"The Poor are not Rebeling"
Terrorists usually come from the upper class. However bombs alone cannot stop them. An interview with development researcher Franz Nuscheler
[This interview originally published in: DIE ZEIT, 41/2001 is translated from the German on the World Wide Web, www.zeit.de.]
DIE ZEIT: Professor Nuscheler, can bombs stamp out terrorists?
Franz Nuscheler: No, because they do not remove its social and political causes. They do not clear away its breeding grounds.
ZEIT: What are its breeding grounds?
Nuscheler: Poverty, hopelessness and the feeling of powerlessness. As Johannes Rau, the President of the German republic, recently declared in his address at the Brandenburg gate: The structural background of terrorism is an unjust world.
ZEIT: Really? The suspected terror pilots, the persons behind them, they all did not come from poor conditions.
Nuscheler: The poor themselves are not rebelling. Rather they incline to self-accusation and surrender to their fate. History shows that terrorists usually come from the middle- or upper-class and function as a kind of high-priest. Often in the literal sense, they are the Mullahs, the Ayatollahs or even Christian priests as in the guerilla movements in Latin America. These high-priests feel provoked by the poverty and the world perceived by them as unjust. They see themselves as voices of the voiceless. That is their self-legitimation even when they do not have any social interests but rather religious and political like the terrorists of New York and Washington.
ZEIT: To master terrorism, the worldwide poverty and injustice must be reduced. This conclusion must frustrate you very much. Over 30 years ago you began to be engaged with development policy. However the number of people living in absolute poverty is higher today than at that time. 30 lost years.

GIVEN DATA =>
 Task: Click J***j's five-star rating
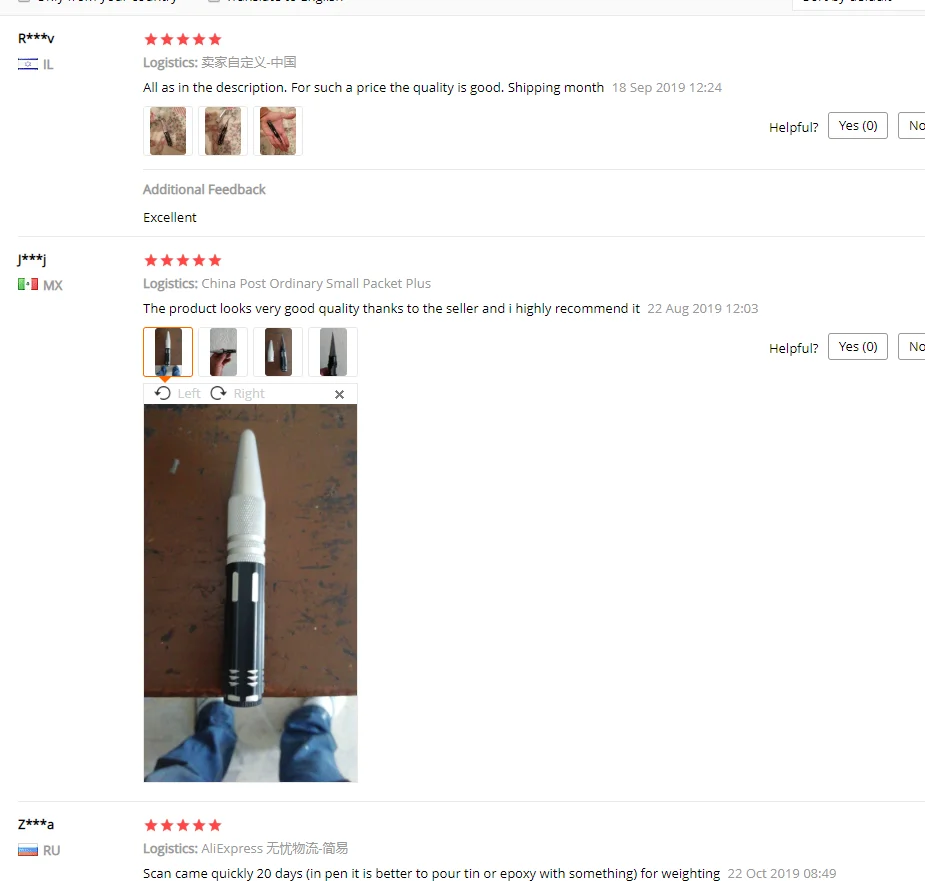pyautogui.click(x=183, y=260)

OBJECTIVE A => In the Nuscheler interview, what did Johannes Rau describe as the structural background of terrorism?
OBJECTIVE B => Update the Nuscheler interview from "Nuscheler: The poor" up to and including "York and Washington.", replacing "self-legitimation" with "self-justification".
OBJECTIVE C => Condense the paragraph of the Nuscheler interview that begins "The poor themselves are not rebelling" into a short bulleted list that keeps its main facts.

FINAL RESULT A => An unjust world.

FINAL RESULT B =>
Nuscheler: The poor themselves are not rebelling. Rather they incline to self-accusation and surrender to their fate. History shows that terrorists usually come from the middle- or upper-class and function as a kind of high-priest. Often in the literal sense, they are the Mullahs, the Ayatollahs or even Christian priests as in the guerilla movements in Latin America. These high-priests feel provoked by the poverty and the world perceived by them as unjust. They see themselves as voices of the voiceless. That is their self-justification even when they do not have any social interests but rather religious and political like the terrorists of New York and Washington.

FINAL RESULT C =>
- The poor do not rebel; they tend toward self-accusation and surrender to their fate.
- Historically, terrorists usually come from the middle or upper class and act as a kind of high-priest.
- Often they are literally priests: Mullahs, Ayatollahs, or Christian priests in Latin American guerrilla movements.
- They feel provoked by poverty and by a world they see as unjust, and they regard themselves as voices of the voiceless.
- That is their self-legitimation, even when their interests are religious and political rather than social, as with the terrorists of New York and Washington.